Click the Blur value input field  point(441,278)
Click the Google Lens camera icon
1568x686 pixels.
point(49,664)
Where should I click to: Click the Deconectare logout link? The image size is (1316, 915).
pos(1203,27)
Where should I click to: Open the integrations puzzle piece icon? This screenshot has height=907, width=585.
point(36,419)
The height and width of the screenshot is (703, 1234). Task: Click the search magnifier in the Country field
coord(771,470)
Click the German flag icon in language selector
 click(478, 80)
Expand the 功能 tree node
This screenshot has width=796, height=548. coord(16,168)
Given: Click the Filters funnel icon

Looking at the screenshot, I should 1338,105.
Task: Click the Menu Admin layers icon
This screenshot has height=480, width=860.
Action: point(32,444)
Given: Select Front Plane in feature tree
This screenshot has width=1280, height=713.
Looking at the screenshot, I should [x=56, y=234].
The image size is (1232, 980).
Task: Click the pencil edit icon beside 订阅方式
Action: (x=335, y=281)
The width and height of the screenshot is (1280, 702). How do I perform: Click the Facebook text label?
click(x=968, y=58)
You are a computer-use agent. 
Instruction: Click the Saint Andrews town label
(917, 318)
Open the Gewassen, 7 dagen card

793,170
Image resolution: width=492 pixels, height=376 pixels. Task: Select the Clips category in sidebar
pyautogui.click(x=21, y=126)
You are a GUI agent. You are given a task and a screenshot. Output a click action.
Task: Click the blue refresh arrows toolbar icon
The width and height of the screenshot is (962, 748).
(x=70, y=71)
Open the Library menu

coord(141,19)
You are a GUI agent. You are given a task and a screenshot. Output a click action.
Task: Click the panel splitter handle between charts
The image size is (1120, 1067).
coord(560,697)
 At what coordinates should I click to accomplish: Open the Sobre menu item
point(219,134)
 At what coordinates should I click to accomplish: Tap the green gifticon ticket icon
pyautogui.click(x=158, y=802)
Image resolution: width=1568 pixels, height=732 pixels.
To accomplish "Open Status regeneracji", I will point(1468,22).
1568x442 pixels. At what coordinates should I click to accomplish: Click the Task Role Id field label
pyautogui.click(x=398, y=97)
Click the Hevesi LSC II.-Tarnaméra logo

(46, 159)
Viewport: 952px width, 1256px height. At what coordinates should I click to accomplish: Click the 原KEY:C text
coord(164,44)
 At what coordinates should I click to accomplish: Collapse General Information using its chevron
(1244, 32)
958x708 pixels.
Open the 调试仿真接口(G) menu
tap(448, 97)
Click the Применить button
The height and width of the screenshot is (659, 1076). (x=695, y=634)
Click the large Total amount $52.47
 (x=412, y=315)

== == ==

Problem:
Starting with the line that contains "This screenshot has width=1280, height=713.", output every line through the end of the listing above, unchanged.

Response to this task:
This screenshot has width=1280, height=713.
Looking at the screenshot, I should [x=56, y=234].
The image size is (1232, 980).
Task: Click the pencil edit icon beside 订阅方式
Action: (x=335, y=281)
The width and height of the screenshot is (1280, 702). How do I perform: Click the Facebook text label?
click(x=968, y=58)
You are a computer-use agent. 
Instruction: Click the Saint Andrews town label
(917, 318)
Open the Gewassen, 7 dagen card

793,170
Image resolution: width=492 pixels, height=376 pixels. Task: Select the Clips category in sidebar
pyautogui.click(x=21, y=126)
You are a GUI agent. You are given a task and a screenshot. Output a click action.
Task: Click the blue refresh arrows toolbar icon
The width and height of the screenshot is (962, 748).
(x=70, y=71)
Open the Library menu

coord(141,19)
You are a GUI agent. You are given a task and a screenshot. Output a click action.
Task: Click the panel splitter handle between charts
The image size is (1120, 1067).
coord(560,697)
 At what coordinates should I click to accomplish: Open the Sobre menu item
point(219,134)
 At what coordinates should I click to accomplish: Tap the green gifticon ticket icon
pyautogui.click(x=158, y=802)
Image resolution: width=1568 pixels, height=732 pixels.
To accomplish "Open Status regeneracji", I will point(1468,22).
1568x442 pixels. At what coordinates should I click to accomplish: Click the Task Role Id field label
pyautogui.click(x=398, y=97)
Click the Hevesi LSC II.-Tarnaméra logo

(46, 159)
Viewport: 952px width, 1256px height. At what coordinates should I click to accomplish: Click the 原KEY:C text
coord(164,44)
 At what coordinates should I click to accomplish: Collapse General Information using its chevron
(1244, 32)
958x708 pixels.
Open the 调试仿真接口(G) menu
tap(448, 97)
Click the Применить button
The height and width of the screenshot is (659, 1076). (x=695, y=634)
Click the large Total amount $52.47
 (x=412, y=315)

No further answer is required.